Given task:
From the material below, keep only the lines that contain the string "dimensions" and copy each of them out in full.

--- BEGIN ---

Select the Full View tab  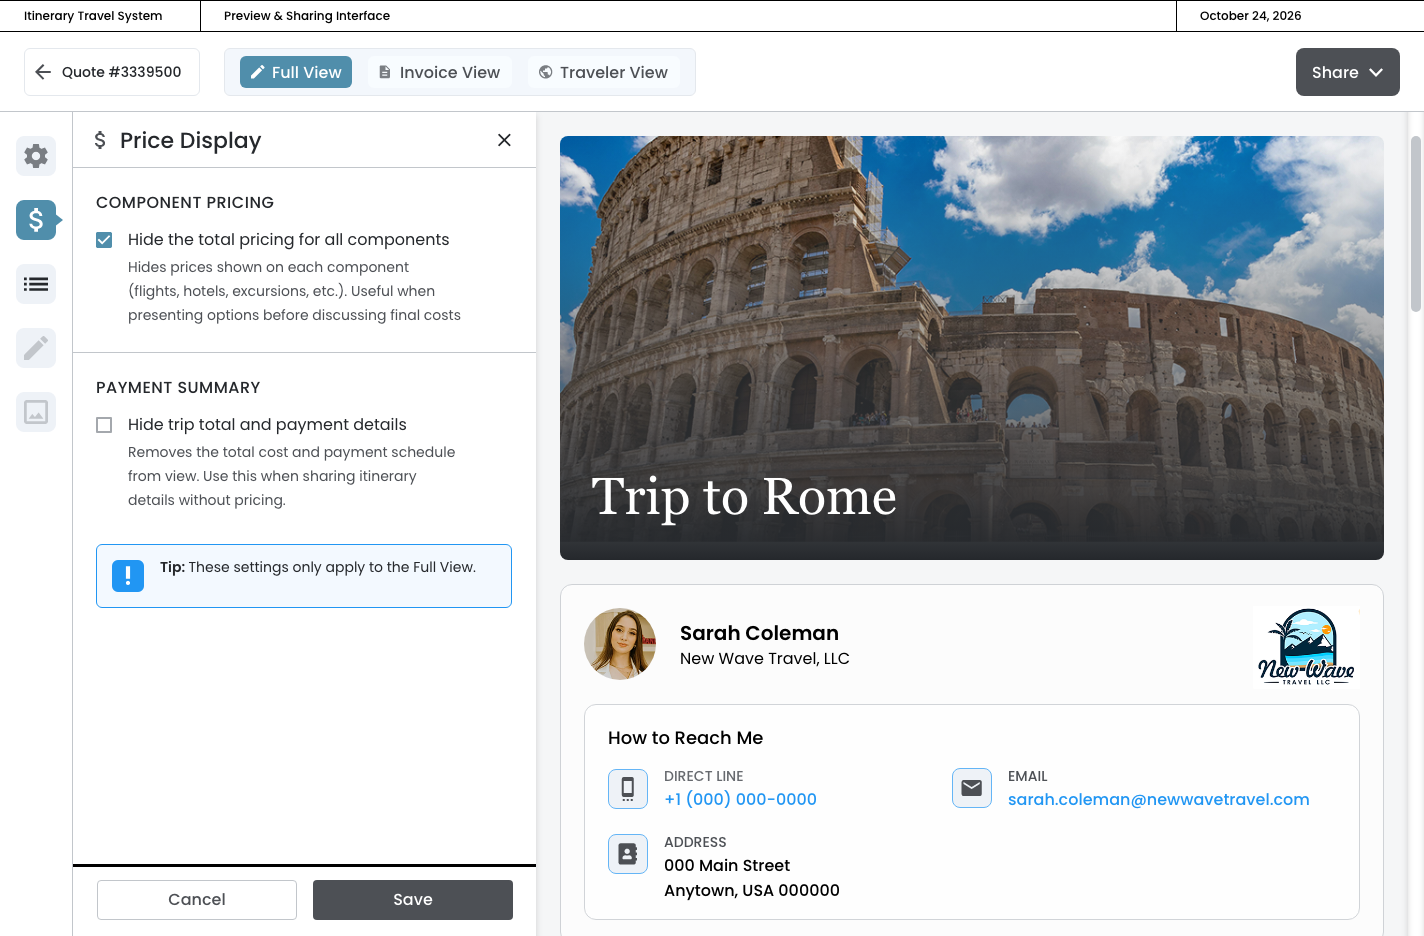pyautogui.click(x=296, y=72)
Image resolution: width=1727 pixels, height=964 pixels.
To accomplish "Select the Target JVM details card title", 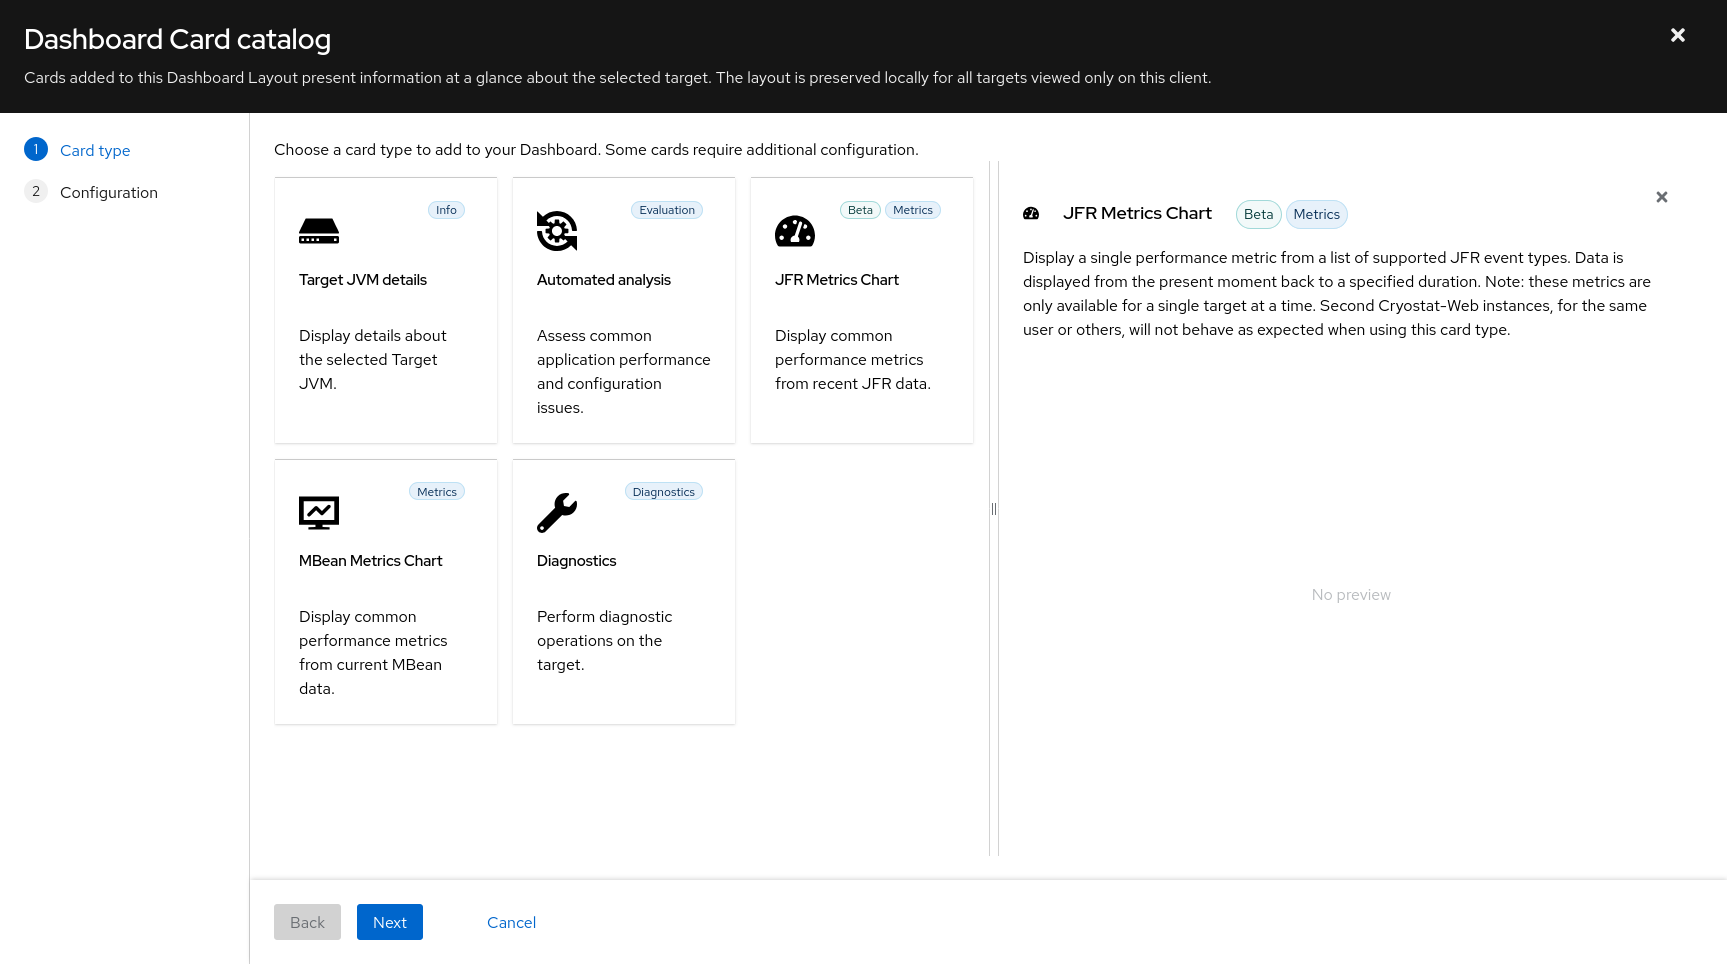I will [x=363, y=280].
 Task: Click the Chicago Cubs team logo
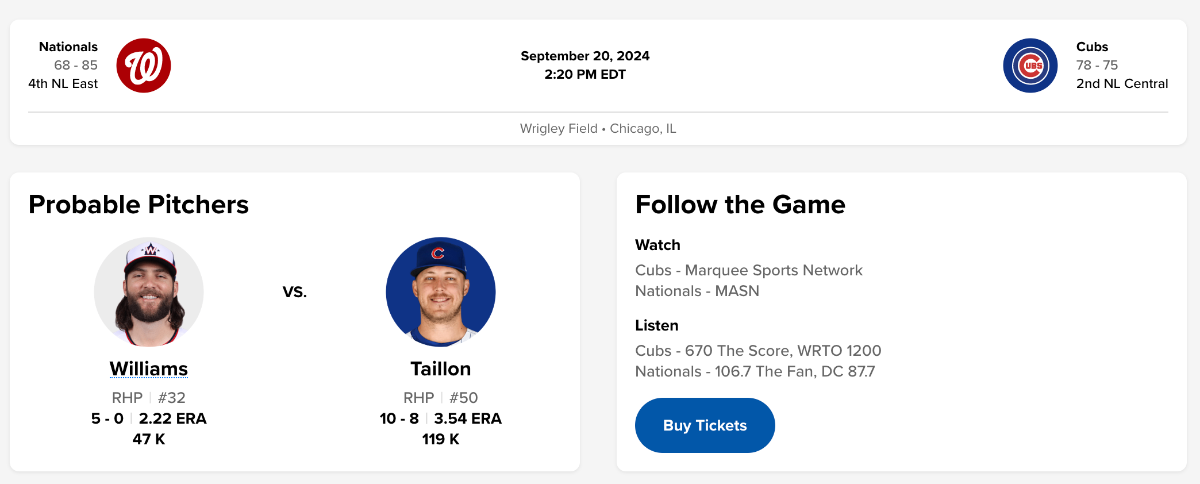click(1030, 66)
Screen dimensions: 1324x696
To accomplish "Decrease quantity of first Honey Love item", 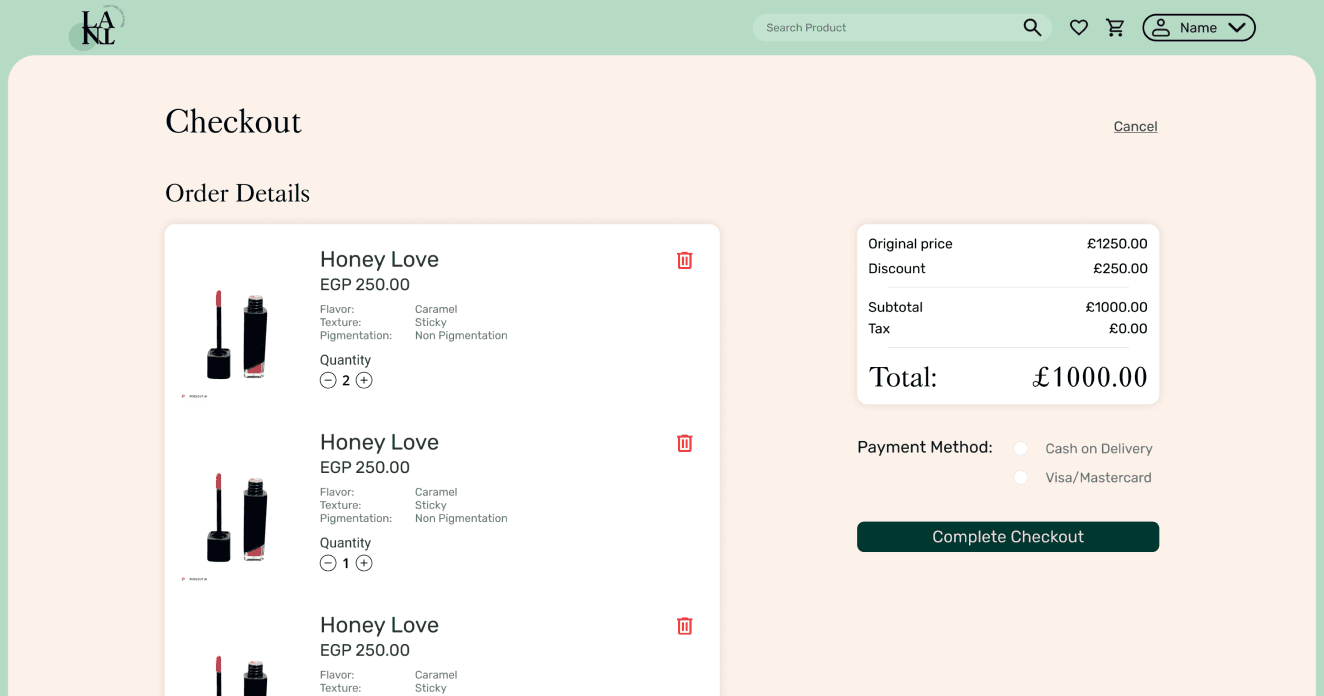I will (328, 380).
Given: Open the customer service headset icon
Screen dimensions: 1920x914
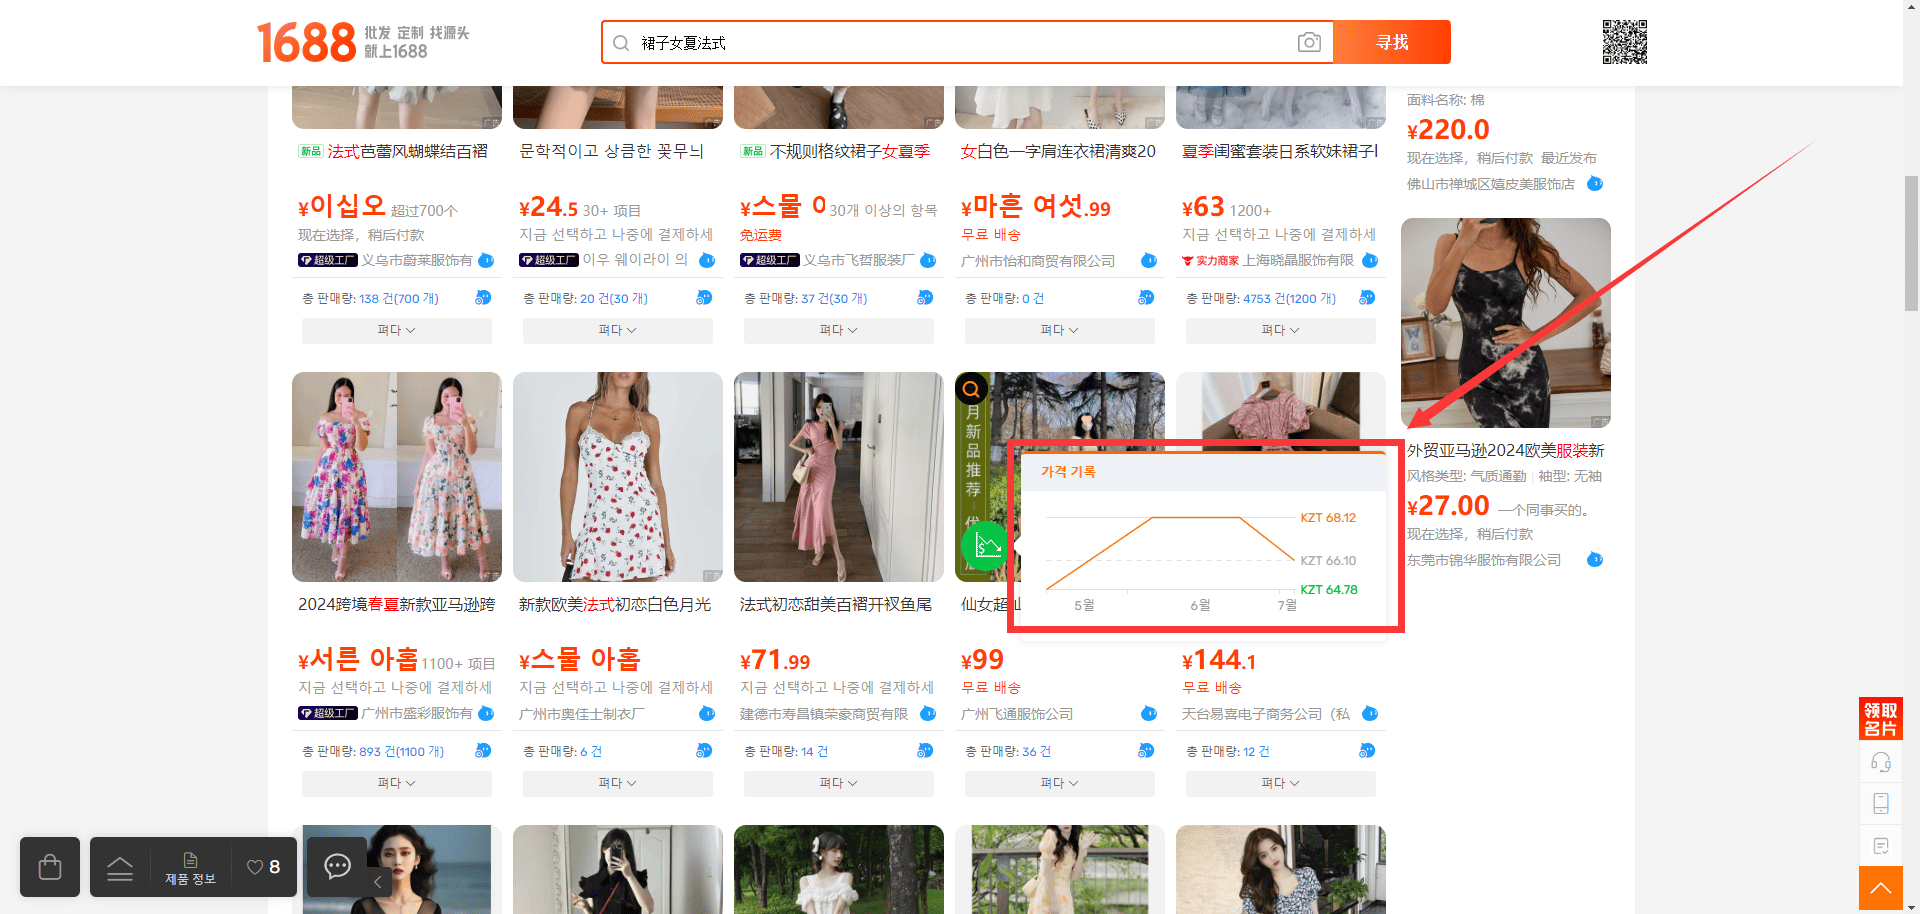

--- END ---

Response to the task:
Screen dimensions: 1324x696
Screen dimensions: 1920x914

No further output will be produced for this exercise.